Early in the story of Last of the Annamese, Chuck Griffin learns of the fall of Phuoc Binh, the capital Phuoc Long Province, on 6 January 1975, as the province itself is conquered by the North Vietnamese. Never before during the entire Vietnam war had the North Vietnamese captured an entire province, including its provincial capital, and held it.
Even though it never rains during the dry season and January is in the middle of the dry season for Saigon, it rains. South Vietnamese Marine Colonel Thanh had warned Chuck that Phuoc Long would fall. “Then the highlands, then I Corps, then Saigon,” Thanh had said. Chuck goes to visit Thanh and finds him sitting in his garden in the rain:
“Thanh’s face turned upward again. His eyelids quivered as raindrops splashed down his forehead. ‘The Heaven.’ He pointed upward. ‘The Heaven weeps. An Nam no more. An Nam was. You listen to her weep now.’”
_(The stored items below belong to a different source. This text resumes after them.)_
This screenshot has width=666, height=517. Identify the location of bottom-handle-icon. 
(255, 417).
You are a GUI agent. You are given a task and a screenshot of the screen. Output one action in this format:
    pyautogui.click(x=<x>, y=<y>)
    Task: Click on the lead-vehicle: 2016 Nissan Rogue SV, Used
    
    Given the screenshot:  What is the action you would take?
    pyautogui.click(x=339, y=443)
Thanh uses the name he prefers for his country. “An Nam” means “peace in the south.” “Vietnam,” the name given by the Chinese, means “troublemakers in the south.”
The story in the novel is once again drawn from what really happened. I remember the day Phuoc Binh fell. We all thought it odd to the point of being sinister that it rained that day, even though none of us could remember rain ever occurring during the dry season.
I waited for the U.S. to respond. When we signed the peace accords in 1973, we vowed to return in force if the North Vietnamese violated the terms of the agreement. The seizure of Phuoc Long was a gross violation of the agreement. The U.S. did nothing. With an uneasy shift in the pit of my stomach, I reviewed our evacuation plan. I knew the end was coming.